---------- Data shown

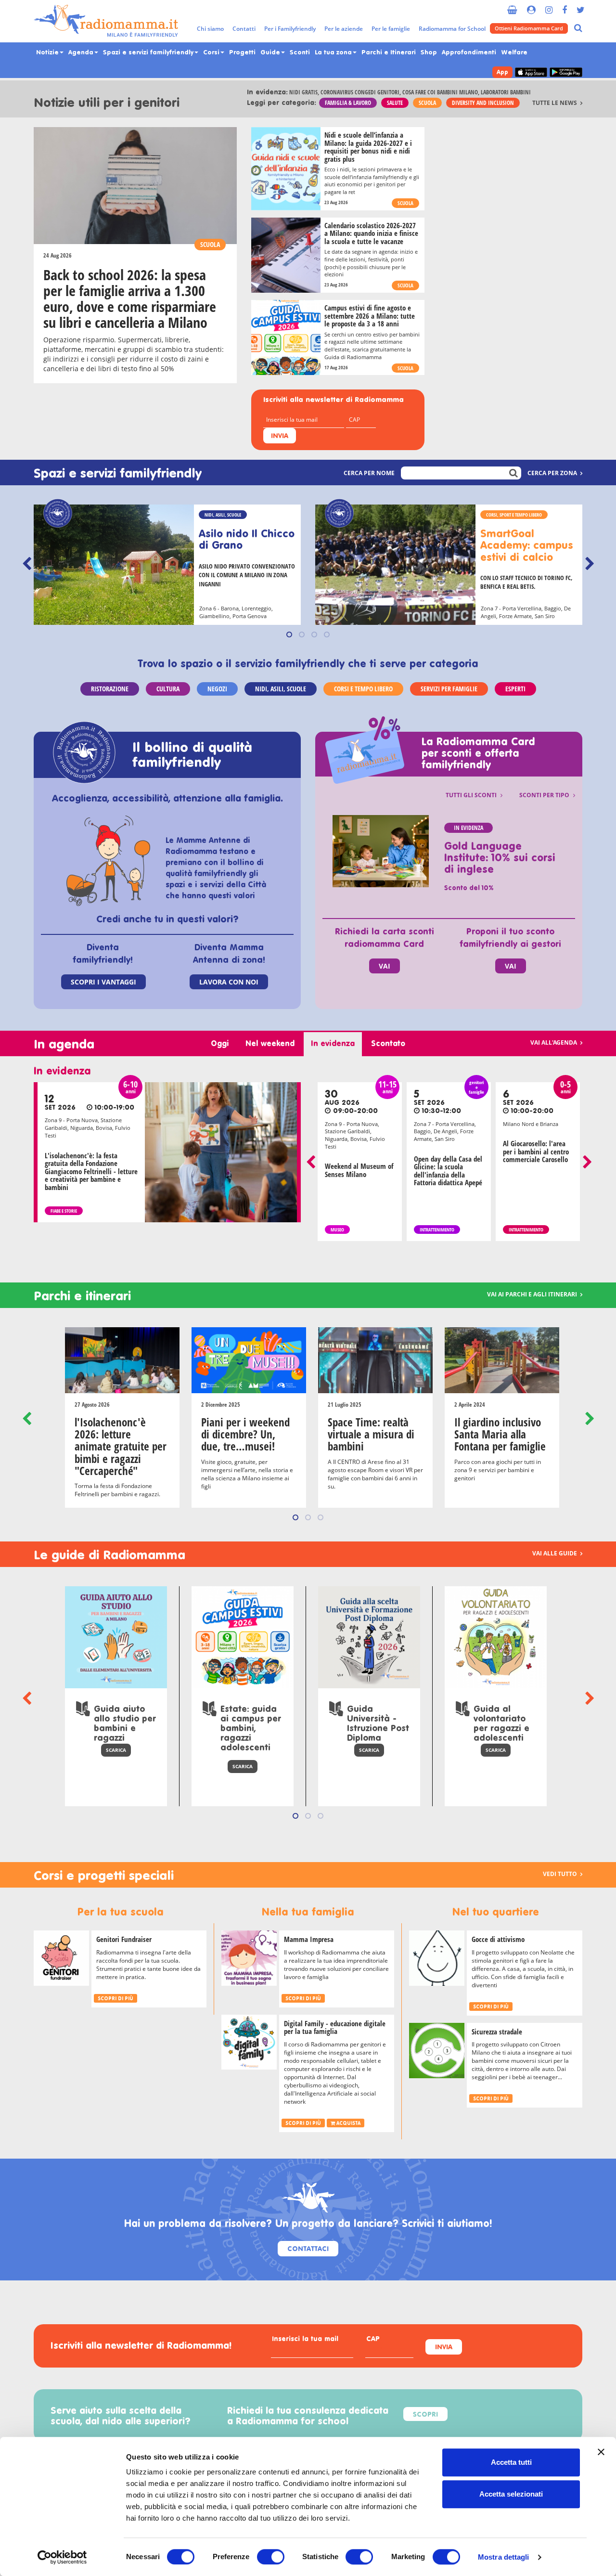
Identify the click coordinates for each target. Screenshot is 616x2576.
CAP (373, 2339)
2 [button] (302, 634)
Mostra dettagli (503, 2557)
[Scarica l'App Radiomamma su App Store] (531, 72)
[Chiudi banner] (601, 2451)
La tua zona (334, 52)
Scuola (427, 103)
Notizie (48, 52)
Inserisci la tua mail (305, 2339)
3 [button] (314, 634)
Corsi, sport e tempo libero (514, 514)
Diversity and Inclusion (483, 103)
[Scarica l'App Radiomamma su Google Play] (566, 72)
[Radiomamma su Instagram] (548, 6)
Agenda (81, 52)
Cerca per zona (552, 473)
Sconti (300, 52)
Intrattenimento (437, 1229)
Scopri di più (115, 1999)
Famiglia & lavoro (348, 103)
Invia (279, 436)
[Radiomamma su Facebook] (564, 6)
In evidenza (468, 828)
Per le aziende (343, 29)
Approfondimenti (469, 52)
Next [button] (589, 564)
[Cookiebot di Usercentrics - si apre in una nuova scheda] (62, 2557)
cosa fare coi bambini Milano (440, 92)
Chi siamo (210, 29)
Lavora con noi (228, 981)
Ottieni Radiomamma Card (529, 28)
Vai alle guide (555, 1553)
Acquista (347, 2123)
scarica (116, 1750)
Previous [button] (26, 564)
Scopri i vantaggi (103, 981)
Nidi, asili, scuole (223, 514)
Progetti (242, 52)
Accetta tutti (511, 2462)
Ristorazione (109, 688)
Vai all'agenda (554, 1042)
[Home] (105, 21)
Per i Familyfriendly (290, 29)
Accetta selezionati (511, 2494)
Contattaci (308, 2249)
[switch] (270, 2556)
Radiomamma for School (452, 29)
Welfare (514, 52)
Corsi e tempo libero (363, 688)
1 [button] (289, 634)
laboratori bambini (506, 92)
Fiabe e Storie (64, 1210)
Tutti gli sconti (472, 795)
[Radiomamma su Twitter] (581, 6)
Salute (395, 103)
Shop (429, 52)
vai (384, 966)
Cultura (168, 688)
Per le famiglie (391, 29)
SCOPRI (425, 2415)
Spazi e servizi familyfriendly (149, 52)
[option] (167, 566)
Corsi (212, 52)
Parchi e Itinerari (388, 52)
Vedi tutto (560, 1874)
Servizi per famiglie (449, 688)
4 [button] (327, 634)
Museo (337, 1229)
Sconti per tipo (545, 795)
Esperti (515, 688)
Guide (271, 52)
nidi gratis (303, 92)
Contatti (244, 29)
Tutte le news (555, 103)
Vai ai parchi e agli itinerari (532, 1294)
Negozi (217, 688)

--------------------

Return the lines of the records that include the string "button".

2 [button] (302, 634)
3 [button] (314, 634)
Next [button] (589, 564)
Previous [button] (26, 564)
1 [button] (289, 634)
4 [button] (327, 634)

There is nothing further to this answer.